1.) Single Line: Running back to the cockpit through a clutch to a cabin top winch. Friction isn't a huge issue since its a small boat. Also, forward cheeck block on the boom or mast?

2.) Ramshead: Clew reefing line running to the cockpit and the reef tack set directly into a ramshead/reefing hooks.

3.) Boom Gear: Leach reefing line cleats off on boom, tack cringle on ramshead.
I'm sure this has been covered before.

Single line reefing where a single line tensions both the clew and tack will invariably tension one more than the other - this is usually not desireable from a sail shape perspective, with the advantage of only one line to make fast in some way when the reef is in. I don't like this approach due to sail shape issues.

The requirement that the tack reef ring be set onto a hook at the gooseneck requires three things to work - that you lower the halyard sufficiently to get the ring onto the hook, that you go to the gooseneck to put the ring on the hook, and that you tension the halyard back up before the ring falls off the hook. For a full-crew boat this is not an issue; for a shorthanded boat this is usually problematic.

Version no. 3 is a variant of no. 2 - same problem with the reef hook at the gooseneck.

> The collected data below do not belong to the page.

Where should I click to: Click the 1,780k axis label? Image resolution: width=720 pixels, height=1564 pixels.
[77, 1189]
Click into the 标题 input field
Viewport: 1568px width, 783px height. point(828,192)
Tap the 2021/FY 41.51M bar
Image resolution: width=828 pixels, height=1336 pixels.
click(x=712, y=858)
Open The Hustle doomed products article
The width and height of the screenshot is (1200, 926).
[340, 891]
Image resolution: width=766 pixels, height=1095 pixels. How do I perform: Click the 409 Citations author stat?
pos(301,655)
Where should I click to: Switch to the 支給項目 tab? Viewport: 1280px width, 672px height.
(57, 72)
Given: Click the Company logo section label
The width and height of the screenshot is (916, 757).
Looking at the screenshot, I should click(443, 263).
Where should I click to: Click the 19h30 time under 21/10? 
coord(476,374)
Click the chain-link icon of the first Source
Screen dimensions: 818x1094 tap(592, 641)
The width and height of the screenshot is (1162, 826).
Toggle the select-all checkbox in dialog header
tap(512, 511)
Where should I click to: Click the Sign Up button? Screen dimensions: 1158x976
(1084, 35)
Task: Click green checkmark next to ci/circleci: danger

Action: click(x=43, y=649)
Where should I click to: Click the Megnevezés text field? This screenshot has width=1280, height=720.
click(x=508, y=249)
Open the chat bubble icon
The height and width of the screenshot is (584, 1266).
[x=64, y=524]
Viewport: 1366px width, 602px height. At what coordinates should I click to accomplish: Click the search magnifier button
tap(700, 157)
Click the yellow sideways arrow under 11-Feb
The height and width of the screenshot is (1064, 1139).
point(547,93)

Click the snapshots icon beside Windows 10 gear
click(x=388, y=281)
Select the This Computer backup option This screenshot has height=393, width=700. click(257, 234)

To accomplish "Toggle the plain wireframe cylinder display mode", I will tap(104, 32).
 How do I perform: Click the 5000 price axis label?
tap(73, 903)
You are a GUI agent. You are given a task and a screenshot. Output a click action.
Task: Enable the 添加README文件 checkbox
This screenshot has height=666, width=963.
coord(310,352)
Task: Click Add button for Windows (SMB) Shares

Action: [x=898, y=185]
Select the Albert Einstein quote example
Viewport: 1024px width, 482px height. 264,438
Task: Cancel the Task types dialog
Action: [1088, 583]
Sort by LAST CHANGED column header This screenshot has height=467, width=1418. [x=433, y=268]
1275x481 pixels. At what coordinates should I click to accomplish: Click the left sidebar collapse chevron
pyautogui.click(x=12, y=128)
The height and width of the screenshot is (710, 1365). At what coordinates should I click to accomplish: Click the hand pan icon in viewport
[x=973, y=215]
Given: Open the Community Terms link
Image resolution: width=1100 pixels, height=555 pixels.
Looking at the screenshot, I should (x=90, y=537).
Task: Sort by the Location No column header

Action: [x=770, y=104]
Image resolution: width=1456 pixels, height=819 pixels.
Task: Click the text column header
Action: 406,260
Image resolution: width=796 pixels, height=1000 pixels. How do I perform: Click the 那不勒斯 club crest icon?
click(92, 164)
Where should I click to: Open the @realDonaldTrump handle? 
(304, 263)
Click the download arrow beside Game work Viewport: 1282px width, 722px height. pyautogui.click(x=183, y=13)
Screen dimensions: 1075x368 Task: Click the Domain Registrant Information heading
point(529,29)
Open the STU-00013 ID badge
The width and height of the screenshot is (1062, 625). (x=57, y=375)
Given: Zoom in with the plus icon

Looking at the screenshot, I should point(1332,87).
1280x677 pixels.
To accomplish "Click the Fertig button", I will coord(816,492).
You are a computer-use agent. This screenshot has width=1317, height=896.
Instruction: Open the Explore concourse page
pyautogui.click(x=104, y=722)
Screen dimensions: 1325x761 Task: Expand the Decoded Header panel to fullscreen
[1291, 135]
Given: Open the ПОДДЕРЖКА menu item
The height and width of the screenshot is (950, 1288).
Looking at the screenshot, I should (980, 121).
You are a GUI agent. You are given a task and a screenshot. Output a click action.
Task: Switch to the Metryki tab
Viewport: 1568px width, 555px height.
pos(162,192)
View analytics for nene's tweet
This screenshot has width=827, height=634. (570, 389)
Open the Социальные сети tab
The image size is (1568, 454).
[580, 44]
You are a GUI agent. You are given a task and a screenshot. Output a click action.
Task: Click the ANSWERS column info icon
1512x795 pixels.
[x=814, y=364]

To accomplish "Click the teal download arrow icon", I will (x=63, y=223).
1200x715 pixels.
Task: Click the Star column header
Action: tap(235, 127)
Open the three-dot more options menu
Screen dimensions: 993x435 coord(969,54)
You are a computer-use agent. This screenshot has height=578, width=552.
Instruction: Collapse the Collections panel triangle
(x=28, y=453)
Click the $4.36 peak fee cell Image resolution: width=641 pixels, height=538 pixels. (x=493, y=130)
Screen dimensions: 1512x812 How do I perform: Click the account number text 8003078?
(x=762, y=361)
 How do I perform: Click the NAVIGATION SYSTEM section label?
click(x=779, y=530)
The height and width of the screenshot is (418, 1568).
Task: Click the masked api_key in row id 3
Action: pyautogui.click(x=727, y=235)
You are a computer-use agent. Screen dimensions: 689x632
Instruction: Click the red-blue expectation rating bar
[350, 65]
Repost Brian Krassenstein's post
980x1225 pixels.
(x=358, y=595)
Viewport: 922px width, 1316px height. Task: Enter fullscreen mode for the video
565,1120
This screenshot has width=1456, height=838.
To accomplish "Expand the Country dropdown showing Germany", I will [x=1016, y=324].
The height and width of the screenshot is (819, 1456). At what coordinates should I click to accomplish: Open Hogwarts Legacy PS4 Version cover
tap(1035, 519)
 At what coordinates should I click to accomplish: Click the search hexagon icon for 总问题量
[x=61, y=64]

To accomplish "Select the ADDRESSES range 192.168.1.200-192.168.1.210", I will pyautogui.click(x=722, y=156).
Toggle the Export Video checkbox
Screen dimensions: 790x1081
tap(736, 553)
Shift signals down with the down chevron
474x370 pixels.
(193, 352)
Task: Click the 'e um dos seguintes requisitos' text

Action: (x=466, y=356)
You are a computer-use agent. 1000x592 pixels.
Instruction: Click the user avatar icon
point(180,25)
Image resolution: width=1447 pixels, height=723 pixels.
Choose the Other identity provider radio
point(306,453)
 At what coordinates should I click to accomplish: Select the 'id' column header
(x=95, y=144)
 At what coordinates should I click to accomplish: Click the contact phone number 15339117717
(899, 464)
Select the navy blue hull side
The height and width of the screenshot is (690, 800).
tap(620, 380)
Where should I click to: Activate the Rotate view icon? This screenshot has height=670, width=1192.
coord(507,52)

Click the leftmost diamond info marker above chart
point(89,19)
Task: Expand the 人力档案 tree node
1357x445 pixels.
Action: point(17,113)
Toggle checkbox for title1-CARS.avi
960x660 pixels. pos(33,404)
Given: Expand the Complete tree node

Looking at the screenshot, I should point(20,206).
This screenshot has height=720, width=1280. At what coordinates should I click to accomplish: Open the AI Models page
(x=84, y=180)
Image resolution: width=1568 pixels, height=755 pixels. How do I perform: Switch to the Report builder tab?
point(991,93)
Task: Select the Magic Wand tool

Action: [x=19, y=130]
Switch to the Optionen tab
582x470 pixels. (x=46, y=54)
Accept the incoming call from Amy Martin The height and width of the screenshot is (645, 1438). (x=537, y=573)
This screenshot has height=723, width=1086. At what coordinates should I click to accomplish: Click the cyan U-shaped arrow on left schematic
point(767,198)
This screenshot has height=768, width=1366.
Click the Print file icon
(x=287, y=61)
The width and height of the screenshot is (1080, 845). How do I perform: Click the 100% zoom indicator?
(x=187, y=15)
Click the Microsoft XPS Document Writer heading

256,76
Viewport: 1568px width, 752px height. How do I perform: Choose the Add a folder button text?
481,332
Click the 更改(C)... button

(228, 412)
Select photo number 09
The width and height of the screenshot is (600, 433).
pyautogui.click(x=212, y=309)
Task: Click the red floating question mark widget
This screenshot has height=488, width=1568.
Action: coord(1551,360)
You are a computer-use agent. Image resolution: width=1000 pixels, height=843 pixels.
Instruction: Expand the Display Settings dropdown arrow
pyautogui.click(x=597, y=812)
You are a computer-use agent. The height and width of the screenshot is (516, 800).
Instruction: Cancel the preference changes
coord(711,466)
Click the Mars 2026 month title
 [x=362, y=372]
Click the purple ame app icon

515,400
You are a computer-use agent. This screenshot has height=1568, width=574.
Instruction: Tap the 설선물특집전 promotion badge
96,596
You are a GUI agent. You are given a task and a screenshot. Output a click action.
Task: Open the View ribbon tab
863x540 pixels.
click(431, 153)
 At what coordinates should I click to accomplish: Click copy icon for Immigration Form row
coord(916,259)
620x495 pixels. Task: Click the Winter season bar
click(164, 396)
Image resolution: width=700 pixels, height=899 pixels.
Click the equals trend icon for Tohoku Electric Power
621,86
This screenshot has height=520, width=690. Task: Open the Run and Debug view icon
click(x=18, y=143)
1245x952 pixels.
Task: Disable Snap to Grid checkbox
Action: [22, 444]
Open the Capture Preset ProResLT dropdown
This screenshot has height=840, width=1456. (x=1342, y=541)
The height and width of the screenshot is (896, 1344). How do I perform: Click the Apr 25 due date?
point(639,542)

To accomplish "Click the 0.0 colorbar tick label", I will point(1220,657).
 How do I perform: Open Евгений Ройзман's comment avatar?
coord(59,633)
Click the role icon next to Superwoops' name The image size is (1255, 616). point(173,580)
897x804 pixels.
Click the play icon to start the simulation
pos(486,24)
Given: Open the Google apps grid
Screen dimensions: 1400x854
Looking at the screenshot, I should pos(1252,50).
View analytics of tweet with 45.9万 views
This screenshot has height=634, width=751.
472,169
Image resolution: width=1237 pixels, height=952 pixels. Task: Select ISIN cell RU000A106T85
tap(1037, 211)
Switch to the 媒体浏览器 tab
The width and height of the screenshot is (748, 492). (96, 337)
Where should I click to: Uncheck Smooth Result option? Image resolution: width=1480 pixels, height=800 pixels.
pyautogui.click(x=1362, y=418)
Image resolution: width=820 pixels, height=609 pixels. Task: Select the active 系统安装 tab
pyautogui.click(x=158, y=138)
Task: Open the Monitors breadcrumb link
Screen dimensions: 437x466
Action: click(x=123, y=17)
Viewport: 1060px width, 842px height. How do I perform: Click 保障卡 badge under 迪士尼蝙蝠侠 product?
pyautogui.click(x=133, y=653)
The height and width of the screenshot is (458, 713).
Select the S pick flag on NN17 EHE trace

The variant you do not mention is two-line slab reefing, with an independent line for the reef and clew at each reef point. This produces a lot of lines in the cockpit (or wherever you make them off to) and allows you to place the reef tack line adjacent to the main halyard winch, which makes it easy to lower the halyard to the correct height, take up tension on the tack line, and then pull the halyard back up tight. (You are planning to mark halyard and reef line points on the running rigging, no?)

Something to consider.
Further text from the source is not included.